In this paper, we outline how the problems described above can be solved. We do this in the context of antiplane shear waves with exponential grading and a circular cavity. The main technical part concerns the derivation of suitable multipole potentials; these reveal the complicated image system.

The study of problems involving scatterers near boundaries or interfaces has a long history. For linear surface water waves interacting with a submerged circular cylinder, see the famous paper by Ursell (8). For plane-strain elastic waves in a homogeneous half-space with a buried circular cavity, see Ref. 9. There are also many papers on the scattering of electromagnetic waves by objects near plane boundaries; see, for example, Ref. 10.

Some problems involving objects near plane boundaries can be solved using images. However, determining the strength and location of the images may be difficult: Doing so will depend on the governing differential equations and on the conditions to be satisfied on the plane boundary.
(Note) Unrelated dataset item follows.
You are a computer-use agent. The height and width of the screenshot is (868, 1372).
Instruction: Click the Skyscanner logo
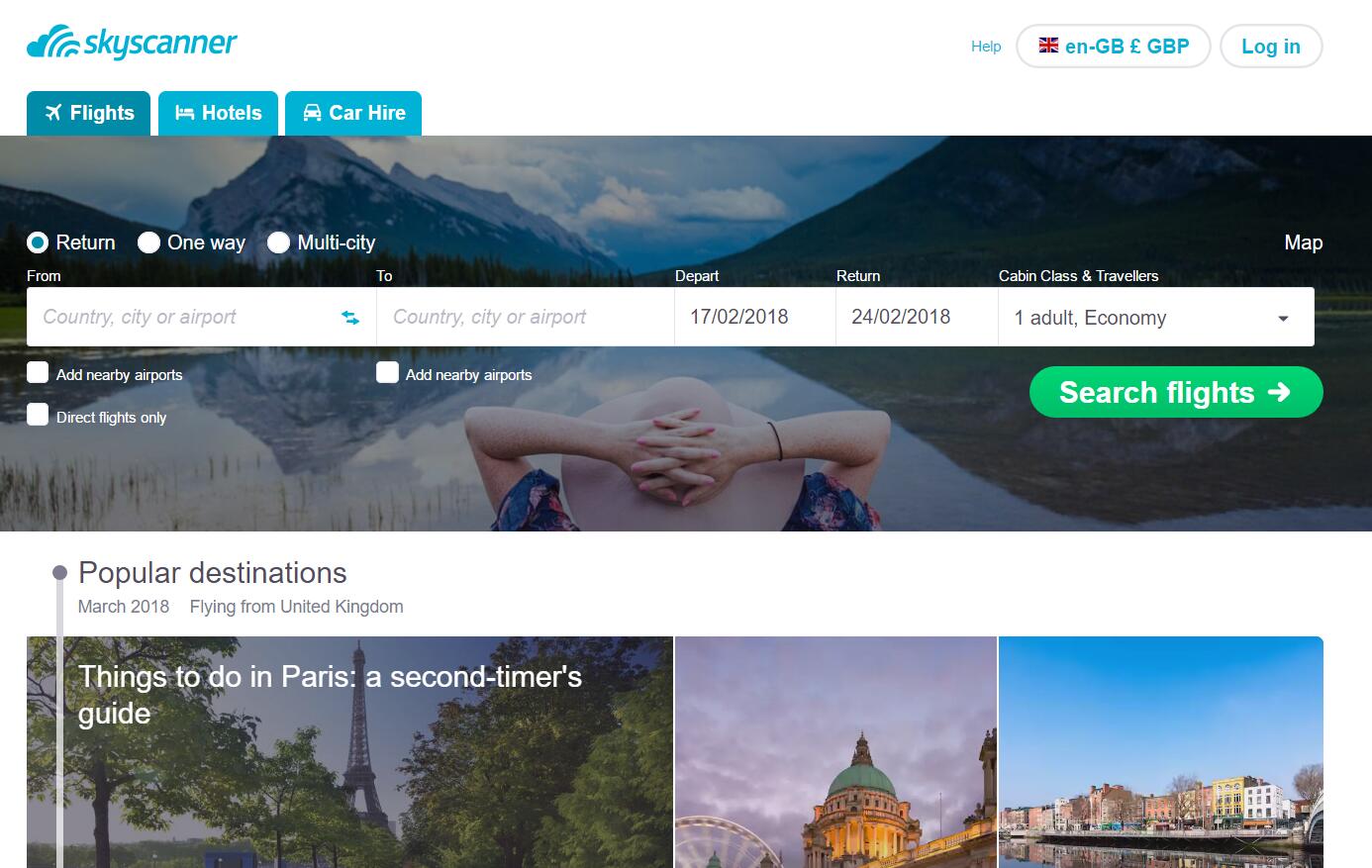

For two interesting examples where the location of the images is not obvious, we refer to Chap. 8 of Ting’s book (11) (construction of static Green’s functions in anisotropic elasticity) and a paper by Stevenson (12) (construction of Green’s function for the anisotropic Helmholtz equation in a half-space).

The basic scattering problem is formulated in Sec. 2. The reflection-transmission problem (for which the cavity is absent) is solved in Sec. 3. The solution of this problem gives the “incident” field that will be scattered by the cavity. To solve the scattering problem, we construct an appropriate set of multipole functions (Sec. 4A). Each of these satisfies the governing differential equations and the interface conditions, and is singular at the center of the circular cavity. Each multipole function is defined as a contour integral of Sommerfeld type; for a careful discussion of similar functions, see Refs. 13,9. In Sec. 4B, the multipole functions are combined so as to satisfy the boundary condition on the cavity, leading to an infinite linear system of algebraic equations. The far-field behavior of the multipole functions is deduced in Sec. 4C. Closing remarks are made in Sec. 5.

Formulation

We consider the antiplane deformations of two elastic half-spaces, bonded together. In terms of Cartesian coordinates (x,y), the half-space x<0 is homogeneous, the half-space x>0 is inhomogeneous (“graded”), and the interface is at x=0. The homogeneous region has shear modulus μ0 and density ρ0 (both constants). The inhomogeneous region has shear modulus μ(x) and density ρ(x) given by 
μ(x)=μ0e2βxandρ(x)=ρ0e2βx
1
where β is a constant. Thus, the material parameters are continuous across the interface.

It is not our purpose here to discuss whether any real materials can be well represented by the functional forms given in Eq. 1. Certainly, the choices in Eq. 1 do lead to some mathematical simplifications and they have been used in the past; see, for example, Refs. 14,15.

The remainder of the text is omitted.